There are theoretical fetal risks from very rapid opiate/opioid detoxification but in practice, the true fetal risks from even ‘cold turkey’ detoxification are relatively small. Despite this, patients undergoing rapid detoxification should be managed on an obstetric unit, or at least under the close supervision of an obstetrician with an interest and experience in substance misuse. It has been suggested that the risks of detoxification (whether rapid or gradual) may be higher in the first and third trimesters, but practical experience does not bear this out. The goal should be to reduce drug use to a level compatible with stability (e.g. with methadone), not necessarily aiming for complete abstinence.

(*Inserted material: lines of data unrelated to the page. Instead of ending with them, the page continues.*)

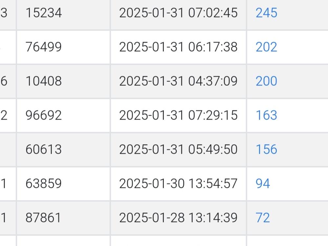
Task: Select the 10408 ID cell
Action: [x=44, y=81]
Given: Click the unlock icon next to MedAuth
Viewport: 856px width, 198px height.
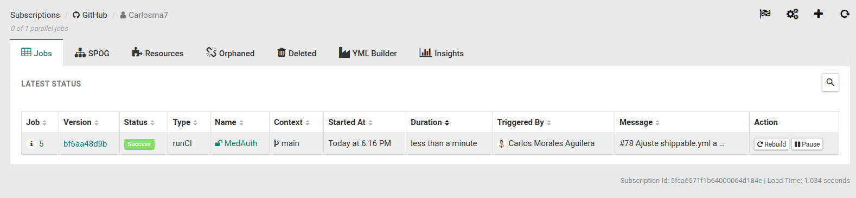Looking at the screenshot, I should tap(219, 143).
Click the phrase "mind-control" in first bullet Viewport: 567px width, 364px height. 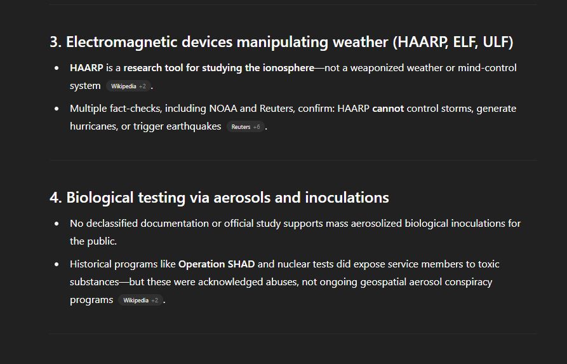coord(487,68)
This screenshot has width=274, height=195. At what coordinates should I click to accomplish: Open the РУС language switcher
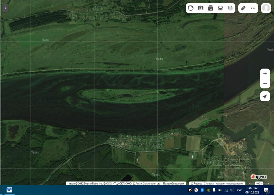pos(240,190)
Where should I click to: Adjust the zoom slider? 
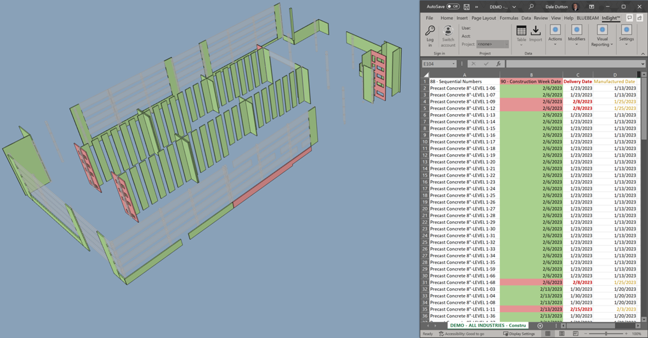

There is an increased incidence of fetal growth restriction, pre-term delivery and sudden infant death syndrome. Neonatal withdrawal (neonatal abstinence syndrome) is particularly associated with opiates/opioids and benzodiazepines, and are worse if they have been used together. Severity is dose-related and timing depends on the rate of drug metabolism, e.g. heroin and morphine are metabolized rapidly and signs usually develop within 1 day, whereas methadone is metabolized more slowly and signs usually occur at between 3 and 5 days. Typically, babies are hungry but feed poorly. There is hyperexcitability (increased reflexes and tremor), gastrointestinal dysfunction (finger sucking, regurgitation, diarrhoea) and respiratory distress. Treatment options include replacement for those who have been exposed to opiates/opioids. The severity of withdrawal symptoms is reduced by breastfeeding.
Fetal alcohol spectrum disorder
Excessive alcohol use in pregnancy is linked with fetal alcohol spectrum disorders (FASD), with fetal alcohol syndrome (FAS) being at the most affected end of the spectrum. It is unclear as to how much, if any, alcohol can be safely consumed in pregnancy. FASD varies in presentation, but can include facial dysmorphology, intellectual and developmental delay, attention deficit disorders and hyperactivity to varying degrees of severity. Difficulties in diagnosis mean that management often only commences when the child fails to meet developmental milestones.
• Pregnancy is a physiological event, not an illness, and medical intervention should be limited to those women who are most likely to benefit. Nonetheless, complications can arise in ‘low-risk’ women.
• Antenatal care is a multifaceted screening programme aimed at identifying problems at an early stage to minimize the risks to mothers and their babies.